Only one number is wanted: the count of lines in the records below that hold the word "agent".

#####

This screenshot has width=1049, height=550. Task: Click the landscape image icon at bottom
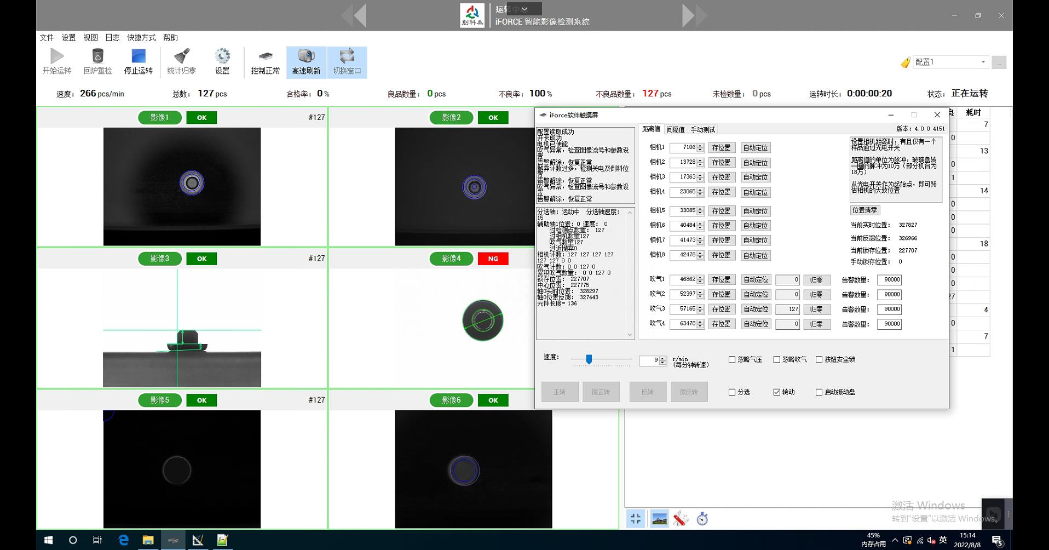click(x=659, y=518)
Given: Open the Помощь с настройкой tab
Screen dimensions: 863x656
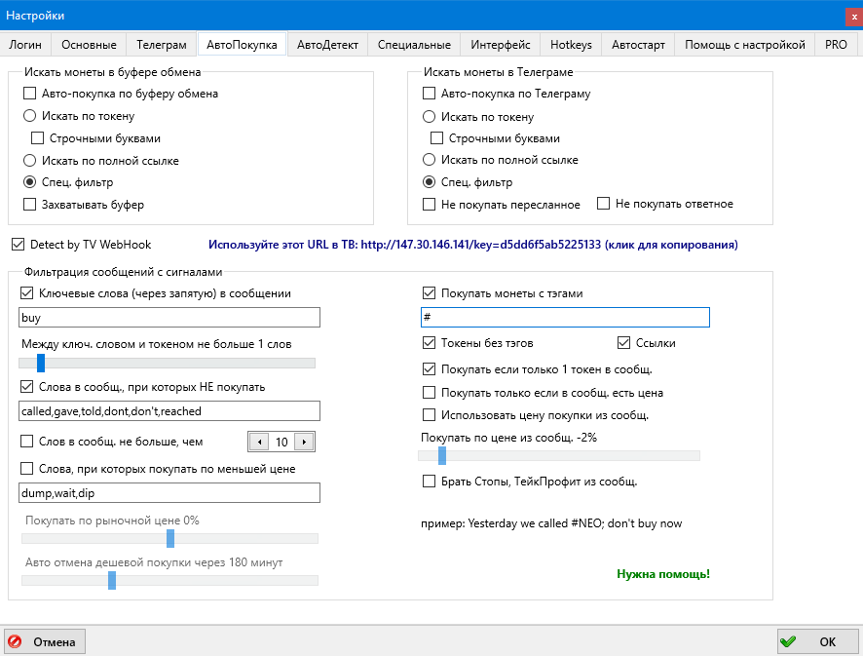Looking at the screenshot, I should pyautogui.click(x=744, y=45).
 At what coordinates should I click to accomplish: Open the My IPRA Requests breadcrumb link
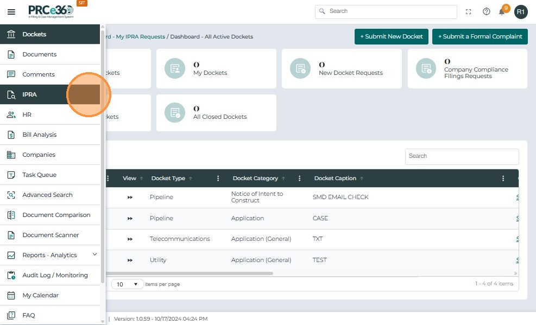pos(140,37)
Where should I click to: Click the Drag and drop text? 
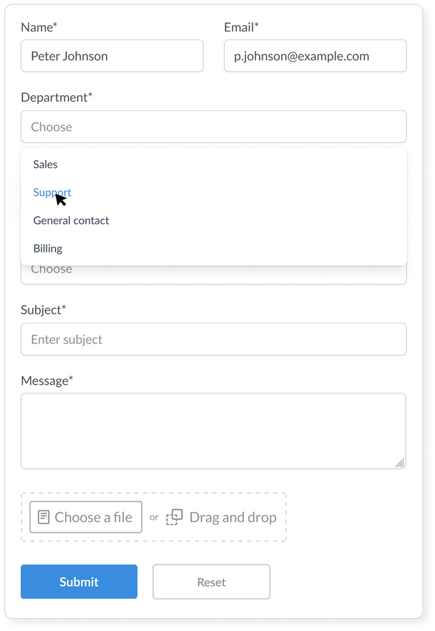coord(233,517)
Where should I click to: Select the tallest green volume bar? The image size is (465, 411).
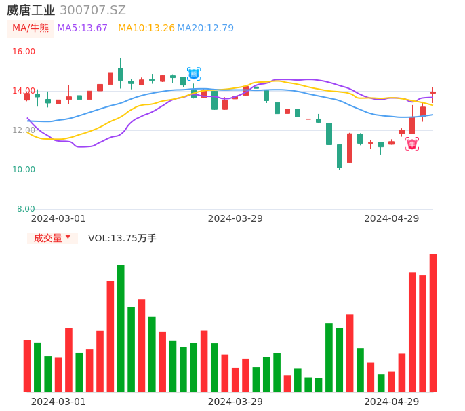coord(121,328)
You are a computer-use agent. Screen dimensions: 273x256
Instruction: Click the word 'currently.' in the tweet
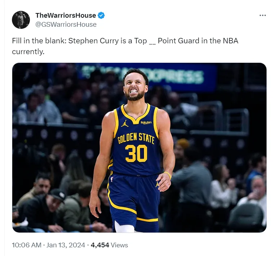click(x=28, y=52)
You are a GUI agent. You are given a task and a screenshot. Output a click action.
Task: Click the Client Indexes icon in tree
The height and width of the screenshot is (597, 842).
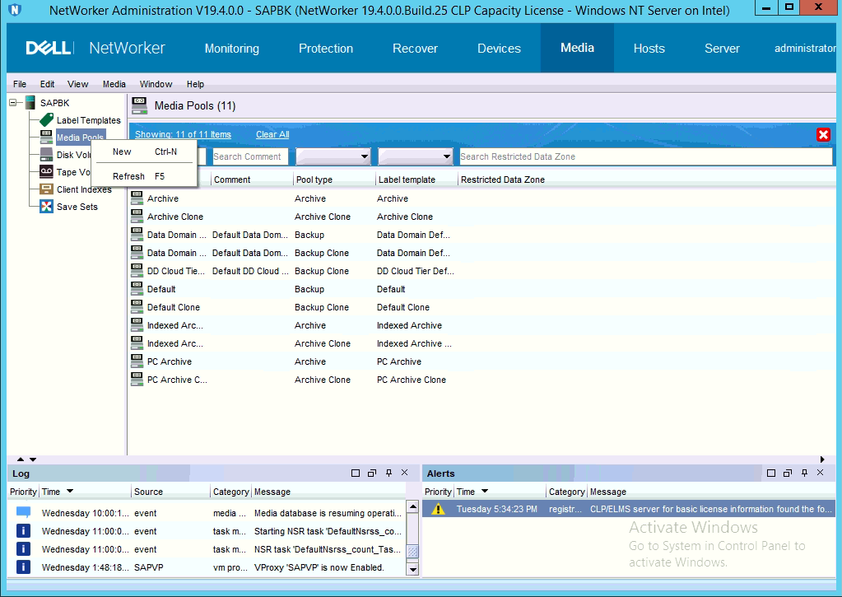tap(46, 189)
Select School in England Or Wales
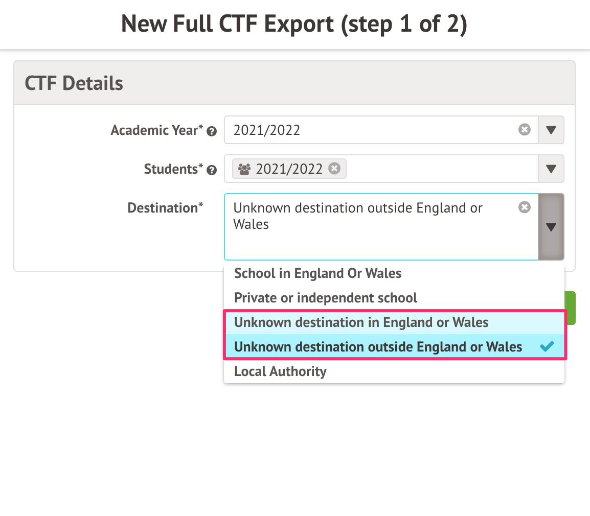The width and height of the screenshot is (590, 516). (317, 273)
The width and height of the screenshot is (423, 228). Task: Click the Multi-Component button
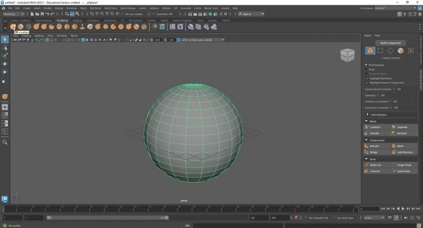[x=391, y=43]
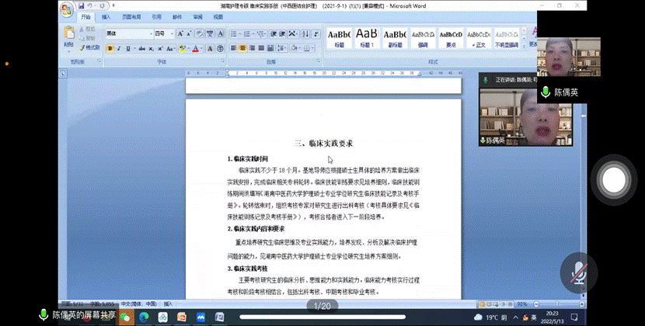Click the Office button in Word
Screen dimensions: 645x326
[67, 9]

#####

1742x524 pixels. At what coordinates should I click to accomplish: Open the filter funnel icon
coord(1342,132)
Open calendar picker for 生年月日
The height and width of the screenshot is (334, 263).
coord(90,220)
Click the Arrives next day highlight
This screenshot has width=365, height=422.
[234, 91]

#####

EXERCISE RESULT> 2